• [TASK PROMPT]: In the listing below, find each line that holds "computer" and list it.

• [RECORD EXTRACTS]:

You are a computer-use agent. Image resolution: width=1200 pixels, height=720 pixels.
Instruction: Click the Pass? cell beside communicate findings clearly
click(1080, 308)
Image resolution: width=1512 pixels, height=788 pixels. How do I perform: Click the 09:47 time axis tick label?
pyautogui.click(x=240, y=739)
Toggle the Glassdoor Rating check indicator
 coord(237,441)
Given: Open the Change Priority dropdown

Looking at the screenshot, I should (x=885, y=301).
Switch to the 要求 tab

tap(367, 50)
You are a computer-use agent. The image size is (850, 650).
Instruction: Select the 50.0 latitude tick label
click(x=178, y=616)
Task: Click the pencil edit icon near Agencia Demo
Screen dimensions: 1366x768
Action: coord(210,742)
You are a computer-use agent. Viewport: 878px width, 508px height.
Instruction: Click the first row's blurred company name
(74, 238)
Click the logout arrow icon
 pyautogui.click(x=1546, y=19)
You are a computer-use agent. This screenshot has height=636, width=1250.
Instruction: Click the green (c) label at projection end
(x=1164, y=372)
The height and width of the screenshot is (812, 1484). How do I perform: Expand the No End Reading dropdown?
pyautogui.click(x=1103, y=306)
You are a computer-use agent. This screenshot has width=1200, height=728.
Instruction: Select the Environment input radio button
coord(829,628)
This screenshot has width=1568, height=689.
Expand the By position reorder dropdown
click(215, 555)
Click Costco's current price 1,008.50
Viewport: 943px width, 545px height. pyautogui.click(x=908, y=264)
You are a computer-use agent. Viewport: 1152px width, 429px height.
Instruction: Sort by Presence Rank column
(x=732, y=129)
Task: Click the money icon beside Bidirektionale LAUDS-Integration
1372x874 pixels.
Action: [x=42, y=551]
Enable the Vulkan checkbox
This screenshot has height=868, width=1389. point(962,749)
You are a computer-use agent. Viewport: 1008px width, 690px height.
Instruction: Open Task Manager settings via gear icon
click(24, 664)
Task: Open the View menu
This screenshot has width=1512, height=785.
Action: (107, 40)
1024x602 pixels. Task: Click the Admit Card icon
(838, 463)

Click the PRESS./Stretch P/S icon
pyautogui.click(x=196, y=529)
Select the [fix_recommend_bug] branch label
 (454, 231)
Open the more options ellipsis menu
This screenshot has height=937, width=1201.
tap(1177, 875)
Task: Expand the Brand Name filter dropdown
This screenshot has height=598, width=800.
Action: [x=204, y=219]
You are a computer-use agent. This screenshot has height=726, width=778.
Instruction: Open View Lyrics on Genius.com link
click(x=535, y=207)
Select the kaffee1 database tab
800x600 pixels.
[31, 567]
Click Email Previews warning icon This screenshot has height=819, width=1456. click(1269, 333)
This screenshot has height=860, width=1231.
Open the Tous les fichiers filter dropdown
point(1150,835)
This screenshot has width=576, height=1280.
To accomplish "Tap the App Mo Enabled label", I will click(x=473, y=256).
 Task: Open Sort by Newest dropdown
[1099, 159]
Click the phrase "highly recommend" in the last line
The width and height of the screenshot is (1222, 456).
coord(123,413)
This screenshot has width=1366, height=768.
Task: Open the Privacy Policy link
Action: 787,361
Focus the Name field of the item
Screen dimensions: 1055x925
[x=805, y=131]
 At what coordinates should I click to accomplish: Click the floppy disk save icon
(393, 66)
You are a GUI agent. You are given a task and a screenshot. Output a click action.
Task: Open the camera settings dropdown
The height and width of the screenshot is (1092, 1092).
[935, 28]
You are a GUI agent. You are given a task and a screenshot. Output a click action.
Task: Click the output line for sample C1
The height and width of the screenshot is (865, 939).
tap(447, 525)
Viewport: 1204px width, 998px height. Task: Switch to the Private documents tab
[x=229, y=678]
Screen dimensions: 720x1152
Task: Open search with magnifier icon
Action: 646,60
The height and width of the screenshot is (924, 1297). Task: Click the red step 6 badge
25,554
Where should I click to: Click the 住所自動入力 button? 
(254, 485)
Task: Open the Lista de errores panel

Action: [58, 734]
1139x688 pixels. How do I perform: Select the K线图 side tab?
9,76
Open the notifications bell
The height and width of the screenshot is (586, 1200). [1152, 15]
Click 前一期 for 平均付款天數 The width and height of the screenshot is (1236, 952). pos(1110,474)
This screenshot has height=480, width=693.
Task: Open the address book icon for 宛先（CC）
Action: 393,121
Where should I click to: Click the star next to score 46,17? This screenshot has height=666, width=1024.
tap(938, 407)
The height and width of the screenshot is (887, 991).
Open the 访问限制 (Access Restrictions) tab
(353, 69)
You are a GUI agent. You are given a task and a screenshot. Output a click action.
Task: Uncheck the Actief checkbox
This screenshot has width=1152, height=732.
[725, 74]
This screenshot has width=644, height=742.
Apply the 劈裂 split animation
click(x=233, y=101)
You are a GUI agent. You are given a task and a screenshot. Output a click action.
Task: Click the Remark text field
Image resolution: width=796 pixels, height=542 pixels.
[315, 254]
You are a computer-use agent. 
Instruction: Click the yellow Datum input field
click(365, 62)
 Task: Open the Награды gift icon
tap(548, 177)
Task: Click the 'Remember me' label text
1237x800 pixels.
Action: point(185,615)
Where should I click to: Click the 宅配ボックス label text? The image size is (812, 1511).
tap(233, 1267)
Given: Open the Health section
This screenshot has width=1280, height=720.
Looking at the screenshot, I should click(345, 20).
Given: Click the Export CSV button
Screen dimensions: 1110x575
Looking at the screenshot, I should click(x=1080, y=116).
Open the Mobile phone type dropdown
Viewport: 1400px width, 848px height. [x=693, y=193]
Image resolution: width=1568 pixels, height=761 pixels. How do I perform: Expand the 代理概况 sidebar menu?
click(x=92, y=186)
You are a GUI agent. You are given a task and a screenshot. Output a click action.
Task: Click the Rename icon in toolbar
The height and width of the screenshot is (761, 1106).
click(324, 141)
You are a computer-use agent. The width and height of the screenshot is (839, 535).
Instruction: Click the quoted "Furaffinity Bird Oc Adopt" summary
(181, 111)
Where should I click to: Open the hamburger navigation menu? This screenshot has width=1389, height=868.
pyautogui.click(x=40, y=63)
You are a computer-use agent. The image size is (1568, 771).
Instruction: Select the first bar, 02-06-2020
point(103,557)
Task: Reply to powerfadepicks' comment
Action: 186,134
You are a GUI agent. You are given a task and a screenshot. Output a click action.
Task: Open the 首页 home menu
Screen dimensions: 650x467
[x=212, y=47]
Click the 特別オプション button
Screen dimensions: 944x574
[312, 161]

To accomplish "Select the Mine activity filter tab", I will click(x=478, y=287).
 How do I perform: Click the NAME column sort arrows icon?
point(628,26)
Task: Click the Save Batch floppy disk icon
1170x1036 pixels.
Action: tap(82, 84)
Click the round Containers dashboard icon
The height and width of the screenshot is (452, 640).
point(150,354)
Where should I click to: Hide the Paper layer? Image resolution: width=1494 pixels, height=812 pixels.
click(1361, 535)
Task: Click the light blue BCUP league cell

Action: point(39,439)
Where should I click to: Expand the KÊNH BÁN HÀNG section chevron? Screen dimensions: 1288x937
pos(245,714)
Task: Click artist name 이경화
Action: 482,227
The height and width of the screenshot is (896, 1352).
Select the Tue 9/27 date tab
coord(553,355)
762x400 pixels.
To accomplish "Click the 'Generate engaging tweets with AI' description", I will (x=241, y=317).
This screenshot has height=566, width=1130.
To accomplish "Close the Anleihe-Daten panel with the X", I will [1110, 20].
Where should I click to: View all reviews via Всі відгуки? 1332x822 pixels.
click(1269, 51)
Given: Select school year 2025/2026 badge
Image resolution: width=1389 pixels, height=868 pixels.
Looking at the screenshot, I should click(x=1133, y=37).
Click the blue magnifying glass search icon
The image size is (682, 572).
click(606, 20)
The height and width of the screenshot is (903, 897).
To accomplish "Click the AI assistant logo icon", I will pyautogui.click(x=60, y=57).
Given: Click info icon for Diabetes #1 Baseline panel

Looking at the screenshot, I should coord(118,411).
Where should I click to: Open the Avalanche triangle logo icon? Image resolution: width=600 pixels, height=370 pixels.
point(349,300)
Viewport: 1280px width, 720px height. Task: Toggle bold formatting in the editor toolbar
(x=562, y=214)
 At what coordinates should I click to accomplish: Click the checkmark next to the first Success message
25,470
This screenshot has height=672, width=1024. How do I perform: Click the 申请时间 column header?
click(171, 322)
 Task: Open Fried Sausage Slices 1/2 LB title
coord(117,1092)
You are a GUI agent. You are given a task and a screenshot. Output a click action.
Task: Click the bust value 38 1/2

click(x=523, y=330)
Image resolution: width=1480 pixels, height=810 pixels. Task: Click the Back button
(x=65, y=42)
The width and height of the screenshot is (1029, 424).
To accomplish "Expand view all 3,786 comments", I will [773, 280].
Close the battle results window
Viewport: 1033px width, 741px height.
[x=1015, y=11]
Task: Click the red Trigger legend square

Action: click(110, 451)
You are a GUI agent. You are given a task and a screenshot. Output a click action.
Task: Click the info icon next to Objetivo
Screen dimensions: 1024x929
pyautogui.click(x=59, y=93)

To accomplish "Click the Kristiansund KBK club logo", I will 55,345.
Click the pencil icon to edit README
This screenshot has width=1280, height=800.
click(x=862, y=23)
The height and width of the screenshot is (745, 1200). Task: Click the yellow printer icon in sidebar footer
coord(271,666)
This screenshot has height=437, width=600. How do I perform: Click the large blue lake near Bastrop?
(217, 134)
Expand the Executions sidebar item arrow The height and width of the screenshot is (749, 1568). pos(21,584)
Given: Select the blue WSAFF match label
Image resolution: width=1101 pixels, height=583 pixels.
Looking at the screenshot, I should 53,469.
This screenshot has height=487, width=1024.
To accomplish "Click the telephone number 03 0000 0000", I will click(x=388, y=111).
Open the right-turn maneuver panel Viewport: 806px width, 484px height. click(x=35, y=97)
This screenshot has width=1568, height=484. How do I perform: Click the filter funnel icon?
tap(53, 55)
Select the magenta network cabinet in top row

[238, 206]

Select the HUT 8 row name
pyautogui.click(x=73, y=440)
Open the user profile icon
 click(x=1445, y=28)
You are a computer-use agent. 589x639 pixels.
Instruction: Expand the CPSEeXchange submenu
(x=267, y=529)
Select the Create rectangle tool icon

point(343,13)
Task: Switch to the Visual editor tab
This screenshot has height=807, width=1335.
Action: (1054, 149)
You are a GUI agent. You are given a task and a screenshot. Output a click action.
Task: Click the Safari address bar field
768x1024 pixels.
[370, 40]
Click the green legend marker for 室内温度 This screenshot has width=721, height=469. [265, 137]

• [RESULT BELOW]:
You are a computer-use agent. Image resolution: width=1200 pixels, height=720 pixels.
You are a computer-use agent. The image size is (850, 650).
You are a computer-use agent. Viewport: 878px width, 508px height.
You are a computer-use agent. This screenshot has height=636, width=1250.
You are a computer-use agent. This screenshot has width=1200, height=728.
You are a computer-use agent. Viewport: 1152px width, 429px height.
You are a computer-use agent. Viewport: 1008px width, 690px height.
You are a computer-use agent. This screenshot has height=726, width=778.
You are a computer-use agent. 
You are a computer-use agent. The width and height of the screenshot is (839, 535).
You are a computer-use agent. The image size is (1568, 771).
You are a computer-use agent. 589x639 pixels.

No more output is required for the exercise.